» What you are asked to do:
If a line in the records below contains the word "agent", copy it.

[[ Given data, beginning ]]

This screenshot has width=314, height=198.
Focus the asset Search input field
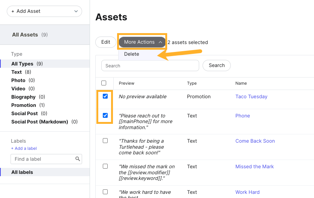pos(150,65)
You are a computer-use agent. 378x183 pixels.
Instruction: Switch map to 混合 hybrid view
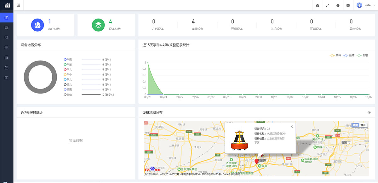(x=363, y=125)
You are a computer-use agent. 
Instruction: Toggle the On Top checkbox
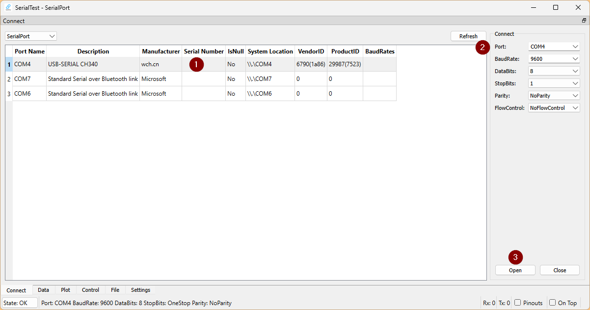click(552, 303)
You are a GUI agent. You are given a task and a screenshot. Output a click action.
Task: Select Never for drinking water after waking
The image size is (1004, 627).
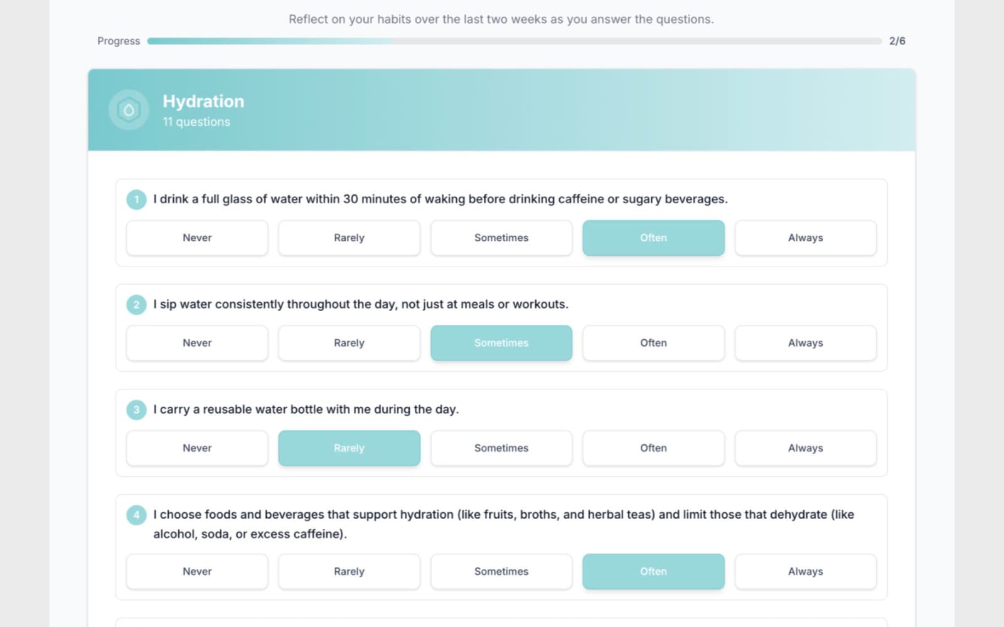197,238
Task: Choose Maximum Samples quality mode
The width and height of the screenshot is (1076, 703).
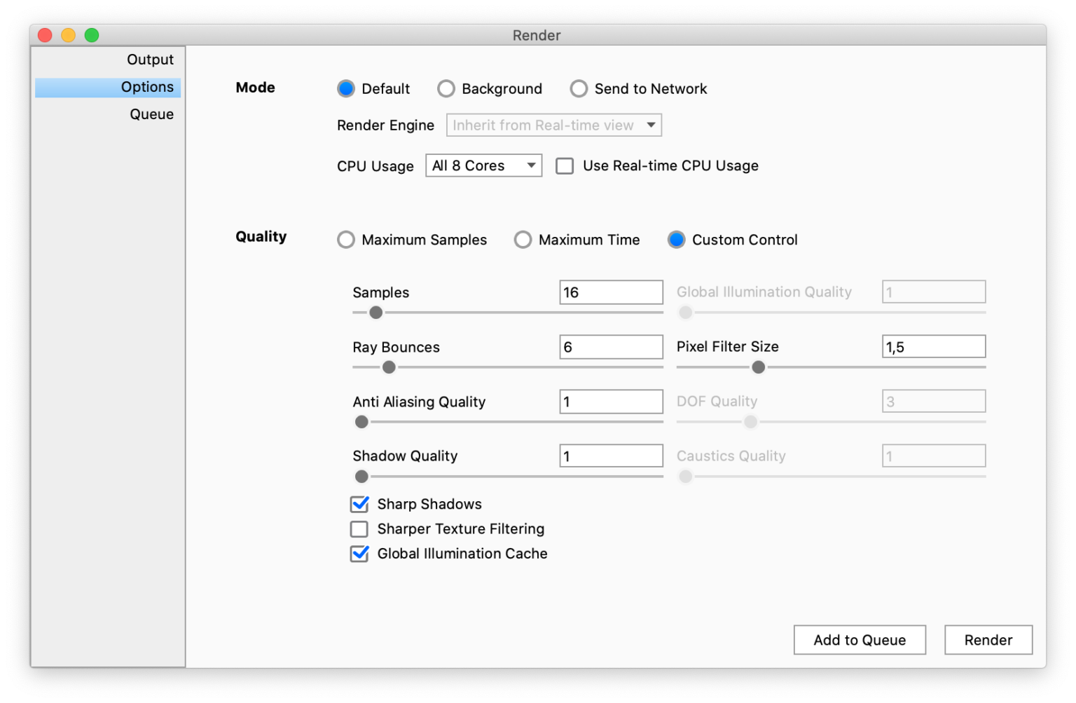Action: pyautogui.click(x=346, y=239)
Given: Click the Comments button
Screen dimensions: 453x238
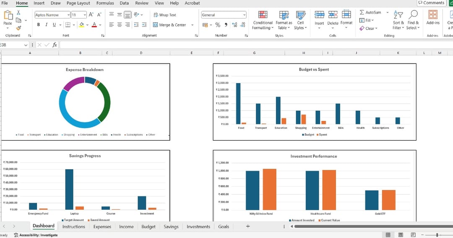Looking at the screenshot, I should tap(431, 3).
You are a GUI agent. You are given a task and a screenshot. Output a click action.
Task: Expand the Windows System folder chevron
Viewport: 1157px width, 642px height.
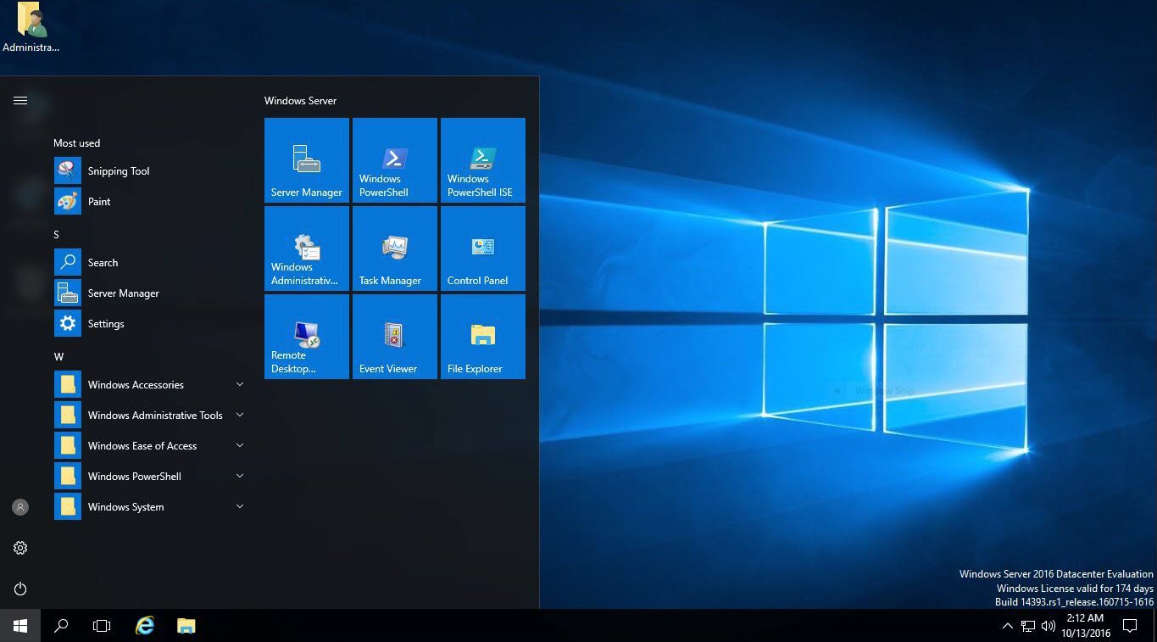pyautogui.click(x=239, y=507)

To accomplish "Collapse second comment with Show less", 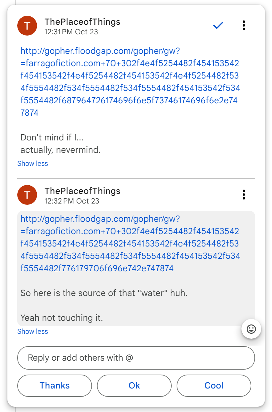I will (33, 332).
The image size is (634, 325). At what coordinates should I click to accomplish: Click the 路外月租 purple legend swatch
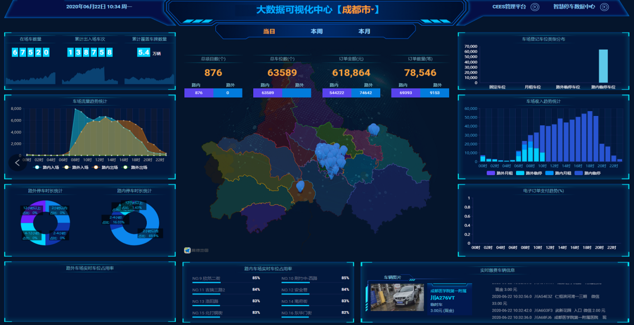coord(491,173)
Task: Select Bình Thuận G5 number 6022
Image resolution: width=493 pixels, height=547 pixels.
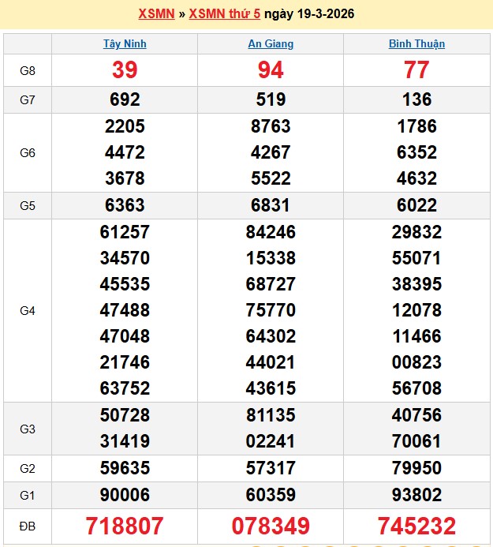Action: click(416, 205)
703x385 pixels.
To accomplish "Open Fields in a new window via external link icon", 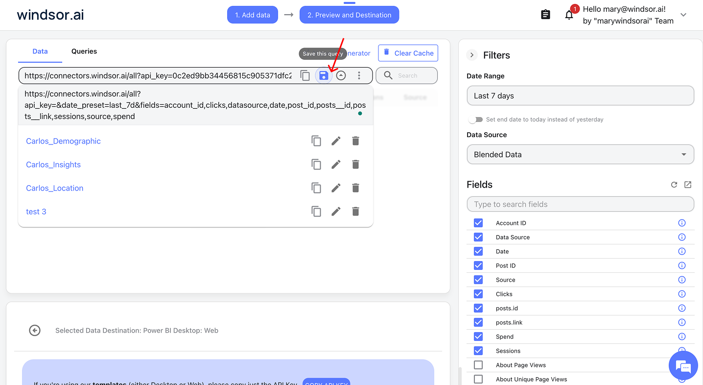I will pyautogui.click(x=688, y=185).

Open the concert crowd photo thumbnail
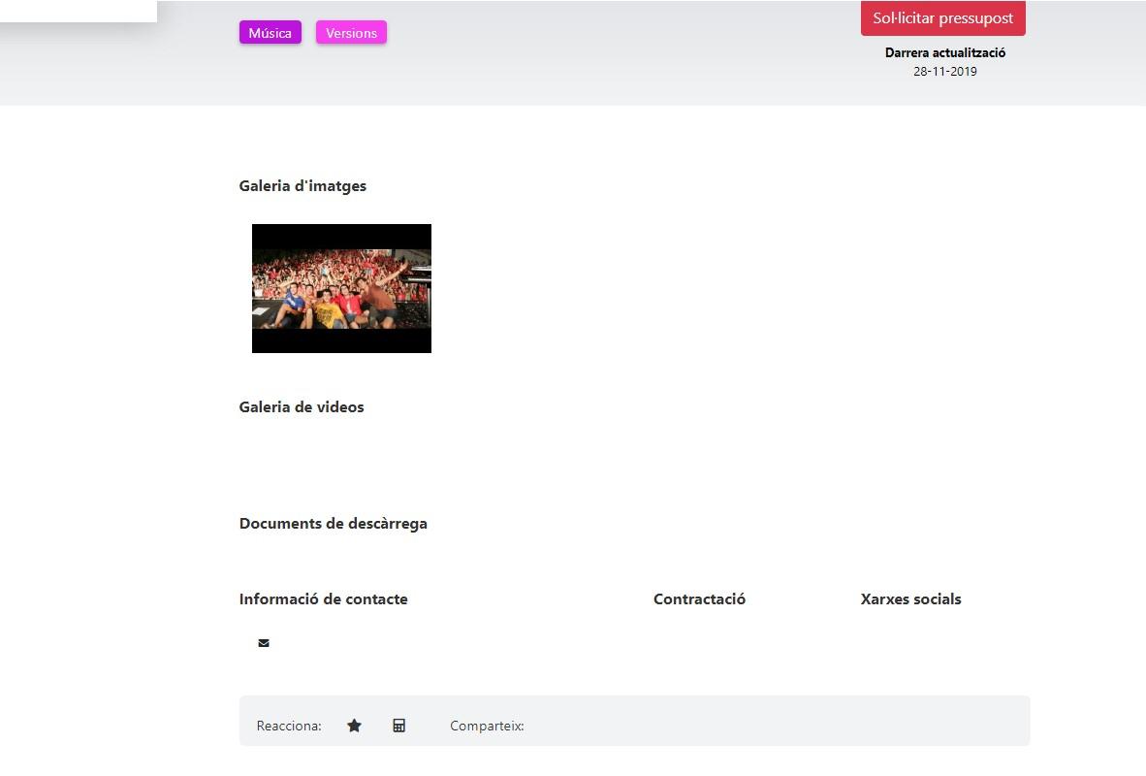point(341,288)
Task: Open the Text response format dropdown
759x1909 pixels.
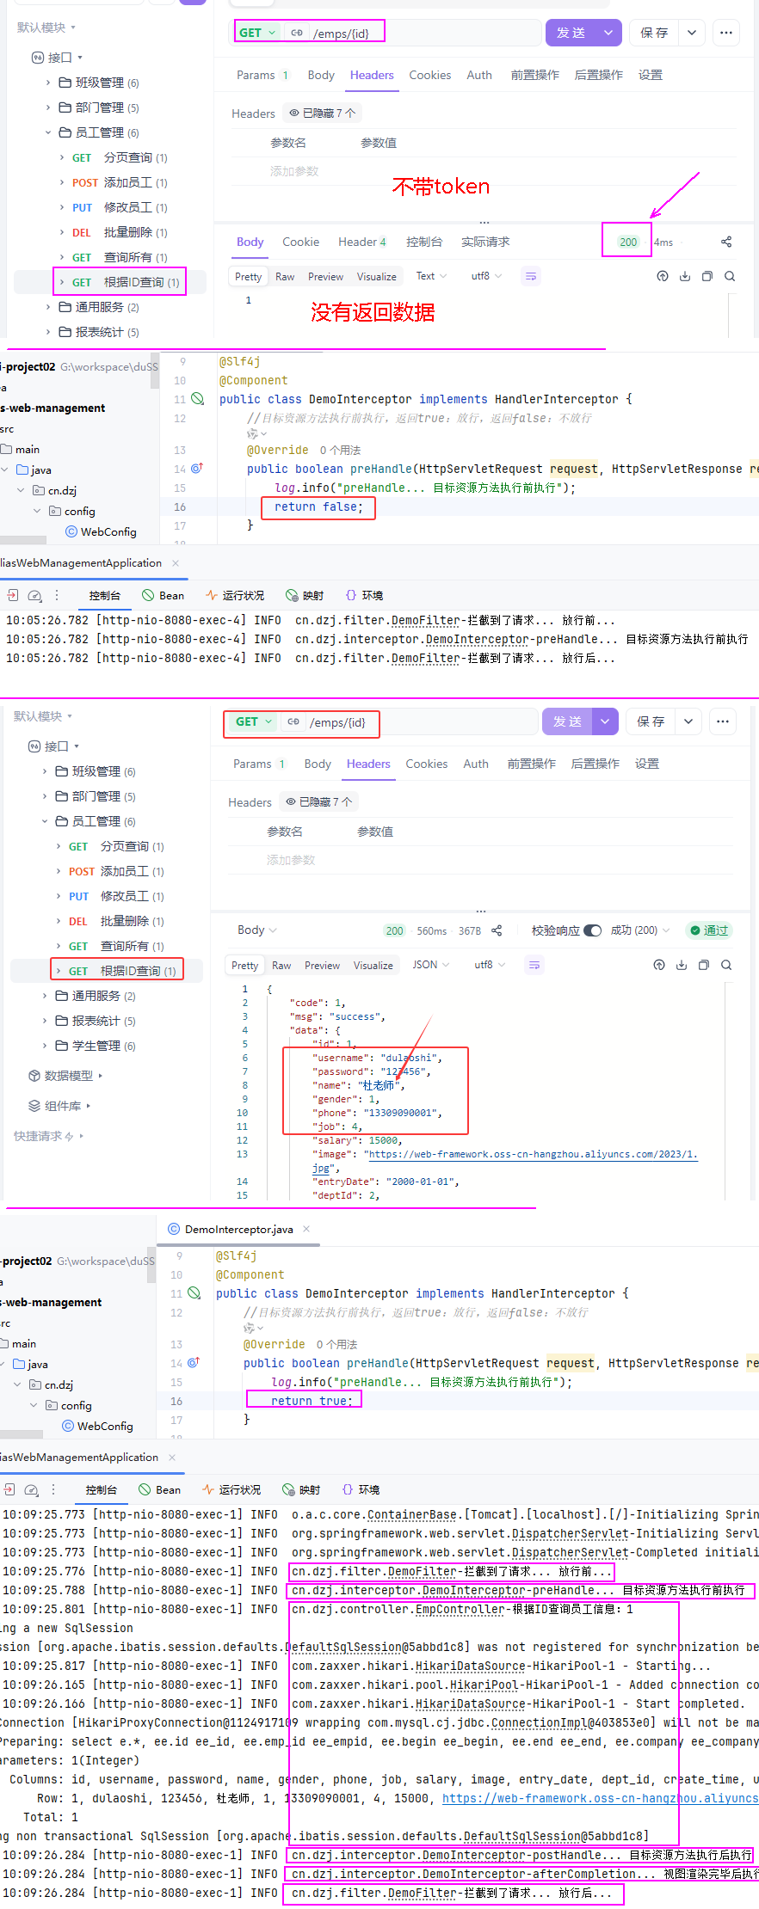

[[ Given data, end ]]

» Solution to this problem:
You are a computer-use agent. 378x183 pixels.
You are a computer-use agent. 
You are a GUI agent. You are given a task and a screenshot. Output a click action.
You are a GUI agent. You are given a task and a screenshot. Output a click action.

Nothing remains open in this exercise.